Assignment
From the entries below, list each line with "agent".

Task data

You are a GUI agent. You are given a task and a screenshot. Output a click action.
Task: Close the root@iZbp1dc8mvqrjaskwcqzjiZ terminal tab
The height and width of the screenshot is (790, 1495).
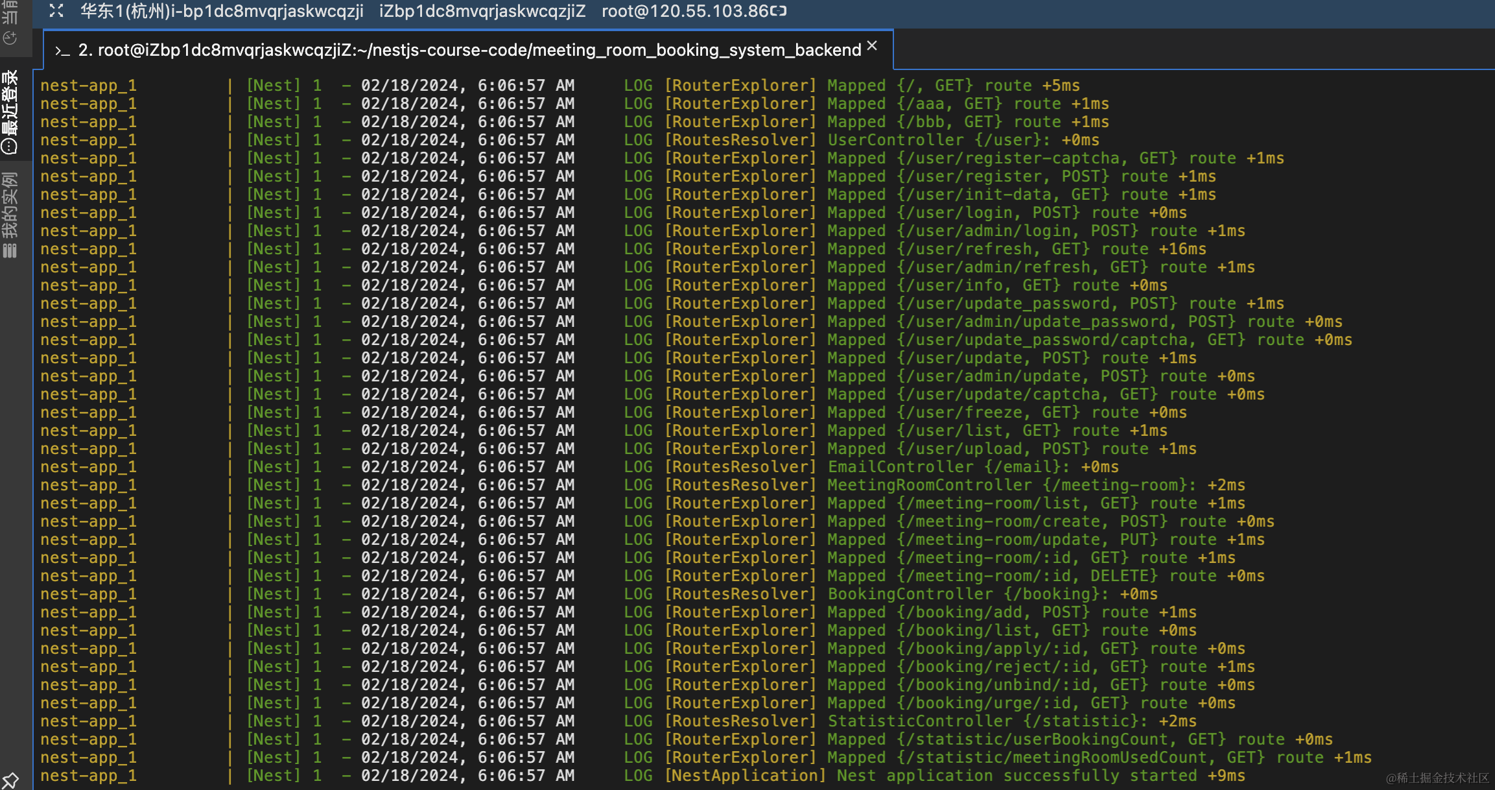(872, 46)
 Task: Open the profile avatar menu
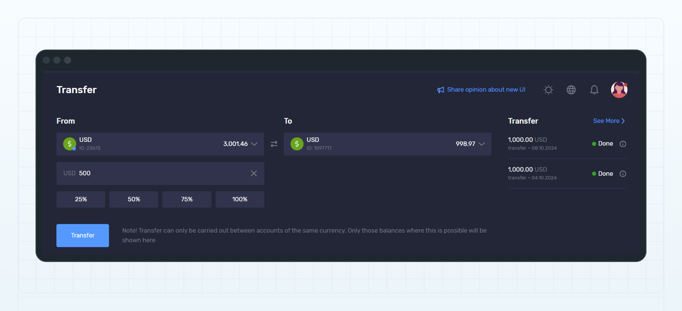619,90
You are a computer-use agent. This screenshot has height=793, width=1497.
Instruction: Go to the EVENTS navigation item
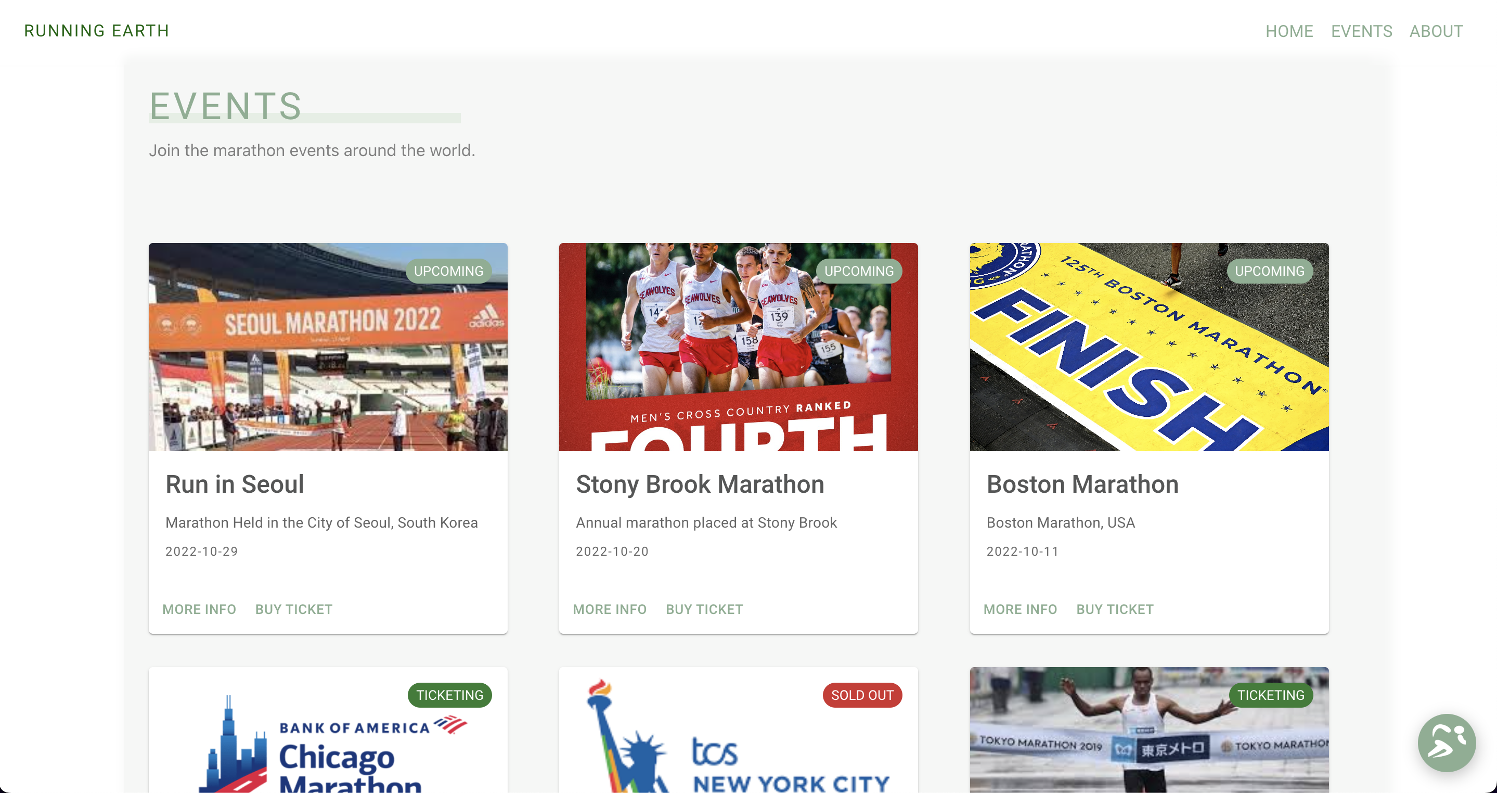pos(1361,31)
---
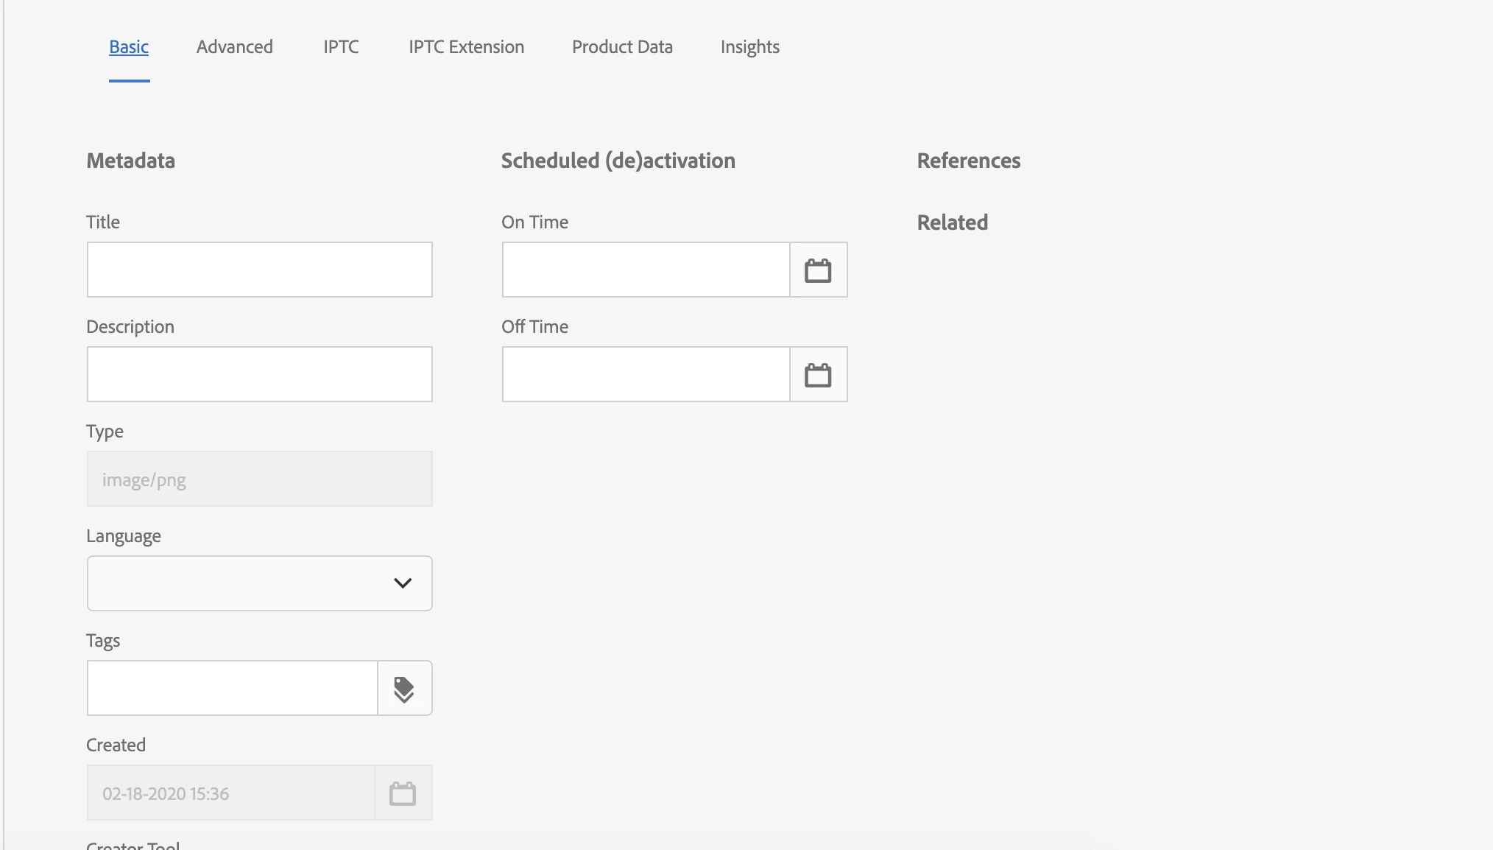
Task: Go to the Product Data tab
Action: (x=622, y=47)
==
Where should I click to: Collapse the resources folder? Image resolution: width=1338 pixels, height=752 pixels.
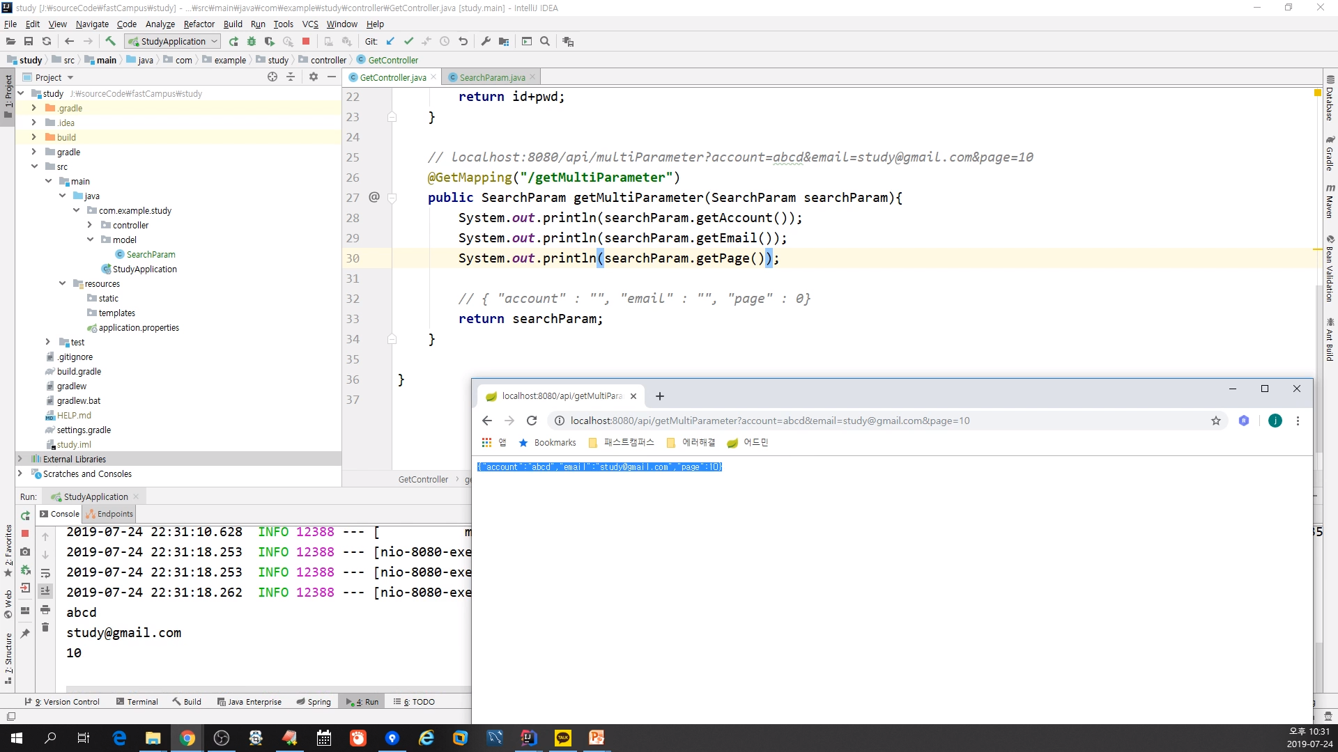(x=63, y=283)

Problem solution
You are a GUI agent. You are given a task and a screenshot. Output a click action.
You are a computer-use agent. This screenshot has height=793, width=1497.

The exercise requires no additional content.